* **SELECTED EXCERPT**
========
12.2.2 Derivation of EPE Formula

Consider two positive point charges Q₁ and Q₂. Let’s have Q₁ bound at position $\displaystyle r=0$ and Q₂ initially at rest and infinitely far away. What does it take to move Q₂ from $\displaystyle r=\infty$ to some position $\displaystyle r=d$ ?

Obviously, Q₁ exerts a rightward electrical repulsion force (F_e) on Q₂. So a leftward external force (F_ext) must be applied on Q₂ to bring it closer to Q₁. For some reason that I will explain later, let’s arrange for F_ext to match F_e in magnitude at every point between $\displaystyle r=\infty$ and $\displaystyle r=d$ . The total work done by F_ext during the journey is thus

$\displaystyle \displaystyle \begin{aligned}WD&=\int_{\infty }^{d}{{{{F}_{{ext}}}dr}}\\&=\int_{\infty }^{d}{{-{{F}_{e}}dr}}\\&=\int_{\infty }^{d}{{-k\frac{{{{Q}_{1}}{{Q}_{2}}}}{{{{r}^{2}}}}dr}}\\&=\left[ {k\frac{{{{Q}_{1}}{{Q}_{2}}}}{r}} \right]_{\infty }^{d}\\&=k\frac{{{{Q}_{1}}{{Q}_{2}}}}{d}-k\frac{{{{Q}_{1}}{{Q}_{2}}}}{\infty }\\&=k\frac{{{{Q}_{1}}{{Q}_{2}}}}{d}\end{aligned}$

Since F_ext matched F_e in magnitude throughout the journey, Q₂ did not gain or lose any KE. So $\displaystyle \displaystyle k\frac{{{{Q}_{1}}{{Q}_{2}}}}{d}$ must represent the increase in EPE between $\displaystyle r=\infty$ and $\displaystyle r=d$ . But EPE is 0 at $\displaystyle r=\infty$ , so the EPE at $\displaystyle r=d$ is simply

$\displaystyle \displaystyle EPE=k\frac{{{{Q}_{1}}{{Q}_{2}}}}{d}$

To include the sign or not?
========
* **RECORDS PROVIDED**
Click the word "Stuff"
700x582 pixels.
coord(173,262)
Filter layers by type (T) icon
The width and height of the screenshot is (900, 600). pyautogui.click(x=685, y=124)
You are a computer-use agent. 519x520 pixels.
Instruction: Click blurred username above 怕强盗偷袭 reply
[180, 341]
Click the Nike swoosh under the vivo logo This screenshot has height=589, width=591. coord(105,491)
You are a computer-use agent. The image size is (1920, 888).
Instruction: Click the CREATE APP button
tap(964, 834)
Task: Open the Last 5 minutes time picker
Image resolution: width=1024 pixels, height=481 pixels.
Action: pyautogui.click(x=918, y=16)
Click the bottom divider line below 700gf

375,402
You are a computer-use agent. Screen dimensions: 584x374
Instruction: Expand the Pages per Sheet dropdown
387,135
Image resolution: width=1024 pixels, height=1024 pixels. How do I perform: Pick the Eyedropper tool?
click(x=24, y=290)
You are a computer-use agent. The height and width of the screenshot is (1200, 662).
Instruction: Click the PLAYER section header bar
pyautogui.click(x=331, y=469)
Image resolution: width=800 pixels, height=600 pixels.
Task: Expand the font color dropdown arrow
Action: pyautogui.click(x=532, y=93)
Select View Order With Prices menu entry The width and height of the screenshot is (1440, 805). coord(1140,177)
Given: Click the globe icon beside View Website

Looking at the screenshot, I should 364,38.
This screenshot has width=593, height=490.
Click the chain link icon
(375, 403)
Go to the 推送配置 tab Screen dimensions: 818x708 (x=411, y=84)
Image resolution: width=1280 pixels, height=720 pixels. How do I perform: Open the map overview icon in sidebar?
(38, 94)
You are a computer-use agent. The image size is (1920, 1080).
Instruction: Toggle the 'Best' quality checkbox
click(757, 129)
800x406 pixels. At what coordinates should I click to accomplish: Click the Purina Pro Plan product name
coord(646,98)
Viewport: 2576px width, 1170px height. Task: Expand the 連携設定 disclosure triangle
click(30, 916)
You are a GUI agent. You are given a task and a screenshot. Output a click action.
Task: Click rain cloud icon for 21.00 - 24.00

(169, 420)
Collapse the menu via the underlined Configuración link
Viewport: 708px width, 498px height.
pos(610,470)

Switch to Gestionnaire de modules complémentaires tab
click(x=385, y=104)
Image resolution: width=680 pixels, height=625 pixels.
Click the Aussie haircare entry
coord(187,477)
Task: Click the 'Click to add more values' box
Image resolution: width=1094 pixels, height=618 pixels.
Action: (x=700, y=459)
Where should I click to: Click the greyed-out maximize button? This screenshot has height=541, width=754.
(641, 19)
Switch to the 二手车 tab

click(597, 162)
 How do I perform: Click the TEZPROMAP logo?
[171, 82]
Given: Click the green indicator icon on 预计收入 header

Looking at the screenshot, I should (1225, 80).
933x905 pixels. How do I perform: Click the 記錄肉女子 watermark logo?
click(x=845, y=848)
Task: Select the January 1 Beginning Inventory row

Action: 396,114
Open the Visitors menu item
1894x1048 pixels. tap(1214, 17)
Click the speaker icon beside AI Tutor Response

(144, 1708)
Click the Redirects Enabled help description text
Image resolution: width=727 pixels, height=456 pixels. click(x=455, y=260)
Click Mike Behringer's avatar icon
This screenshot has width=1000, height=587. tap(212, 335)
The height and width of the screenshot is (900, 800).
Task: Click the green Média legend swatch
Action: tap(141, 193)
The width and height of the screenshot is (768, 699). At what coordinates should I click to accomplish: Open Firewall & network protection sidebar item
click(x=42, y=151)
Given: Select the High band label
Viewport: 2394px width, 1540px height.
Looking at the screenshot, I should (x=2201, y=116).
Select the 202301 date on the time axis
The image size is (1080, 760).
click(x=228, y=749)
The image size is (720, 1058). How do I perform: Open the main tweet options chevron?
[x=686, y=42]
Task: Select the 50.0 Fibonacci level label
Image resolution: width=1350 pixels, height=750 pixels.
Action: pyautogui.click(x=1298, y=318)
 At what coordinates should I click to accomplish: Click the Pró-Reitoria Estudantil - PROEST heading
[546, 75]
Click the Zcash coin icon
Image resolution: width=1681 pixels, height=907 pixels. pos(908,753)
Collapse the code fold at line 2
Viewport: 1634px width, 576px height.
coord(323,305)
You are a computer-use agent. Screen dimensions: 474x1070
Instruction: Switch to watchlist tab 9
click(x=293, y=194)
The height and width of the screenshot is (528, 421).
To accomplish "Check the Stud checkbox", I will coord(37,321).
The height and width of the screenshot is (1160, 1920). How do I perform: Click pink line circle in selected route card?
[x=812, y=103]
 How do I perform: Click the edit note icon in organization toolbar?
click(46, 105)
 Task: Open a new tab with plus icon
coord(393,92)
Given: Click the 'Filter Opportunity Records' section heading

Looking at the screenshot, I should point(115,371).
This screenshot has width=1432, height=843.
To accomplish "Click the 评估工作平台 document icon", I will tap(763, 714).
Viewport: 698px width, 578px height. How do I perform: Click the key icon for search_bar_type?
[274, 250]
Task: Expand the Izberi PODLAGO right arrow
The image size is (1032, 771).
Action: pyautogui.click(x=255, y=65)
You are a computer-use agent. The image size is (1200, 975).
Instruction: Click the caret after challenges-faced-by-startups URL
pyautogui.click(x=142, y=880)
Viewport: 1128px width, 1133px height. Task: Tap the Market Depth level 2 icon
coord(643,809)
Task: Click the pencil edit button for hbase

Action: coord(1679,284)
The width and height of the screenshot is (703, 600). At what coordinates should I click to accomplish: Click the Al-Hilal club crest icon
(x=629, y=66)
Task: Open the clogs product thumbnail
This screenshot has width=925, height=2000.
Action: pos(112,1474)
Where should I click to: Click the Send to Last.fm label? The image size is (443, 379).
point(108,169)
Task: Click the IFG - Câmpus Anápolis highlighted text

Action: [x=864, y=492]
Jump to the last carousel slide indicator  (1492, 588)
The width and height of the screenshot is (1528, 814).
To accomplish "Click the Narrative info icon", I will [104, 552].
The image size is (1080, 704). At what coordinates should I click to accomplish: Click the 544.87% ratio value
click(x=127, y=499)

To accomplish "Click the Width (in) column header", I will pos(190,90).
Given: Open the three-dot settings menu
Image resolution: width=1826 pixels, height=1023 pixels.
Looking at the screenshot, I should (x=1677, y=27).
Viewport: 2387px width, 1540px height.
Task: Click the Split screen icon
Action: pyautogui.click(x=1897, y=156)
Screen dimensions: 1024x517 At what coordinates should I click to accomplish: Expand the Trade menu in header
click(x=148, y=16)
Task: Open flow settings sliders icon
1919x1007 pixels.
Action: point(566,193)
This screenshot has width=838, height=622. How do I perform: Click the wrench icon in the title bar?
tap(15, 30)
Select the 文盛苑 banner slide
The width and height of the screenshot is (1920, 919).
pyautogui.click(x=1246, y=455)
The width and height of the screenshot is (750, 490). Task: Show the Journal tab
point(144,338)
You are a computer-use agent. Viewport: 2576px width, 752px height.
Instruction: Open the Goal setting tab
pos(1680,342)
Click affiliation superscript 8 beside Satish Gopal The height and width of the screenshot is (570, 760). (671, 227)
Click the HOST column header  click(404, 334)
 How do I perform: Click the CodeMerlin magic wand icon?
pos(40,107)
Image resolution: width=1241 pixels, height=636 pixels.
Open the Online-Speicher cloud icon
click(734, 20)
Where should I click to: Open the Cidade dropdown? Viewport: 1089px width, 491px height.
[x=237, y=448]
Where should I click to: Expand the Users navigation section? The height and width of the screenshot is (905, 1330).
========
* **WHAT YOU WILL DO**
• A. In the listing, write out every line from the line with "Given: Click the 'Filter" to the line with "Action: pyautogui.click(x=255, y=65)", both included.
• B. Continue the derivation of the EPE formula from its final line.

* **ANSWERS IN ORDER**
• A.
Given: Click the 'Filter Opportunity Records' section heading

Looking at the screenshot, I should point(115,371).
This screenshot has width=1432, height=843.
To accomplish "Click the 评估工作平台 document icon", I will tap(763, 714).
Viewport: 698px width, 578px height. How do I perform: Click the key icon for search_bar_type?
[274, 250]
Task: Expand the Izberi PODLAGO right arrow
The image size is (1032, 771).
Action: pyautogui.click(x=255, y=65)

• B.
This formula is valid even for negative charges. So you should always include the signs of the charges when applying this formula. The formula will automatically calculate EPE to be positive when Q₁ and Q₂ are of the same signs, but negative when they are of opposite signs.

Example

Q_A, Q_B and Q_C are point charges of +1.1 pC, +2.2 pC and −3.3 pC, bound at the vertices of an equilateral triangle of side 3.0 um as shown in the diagram below. Calculate

a) total EPE of the system

b) the amount of work required to remove Q_c from the system (i.e. move it to a point at infinity).

Solution

EPE is stored between 3 pairs of point charges.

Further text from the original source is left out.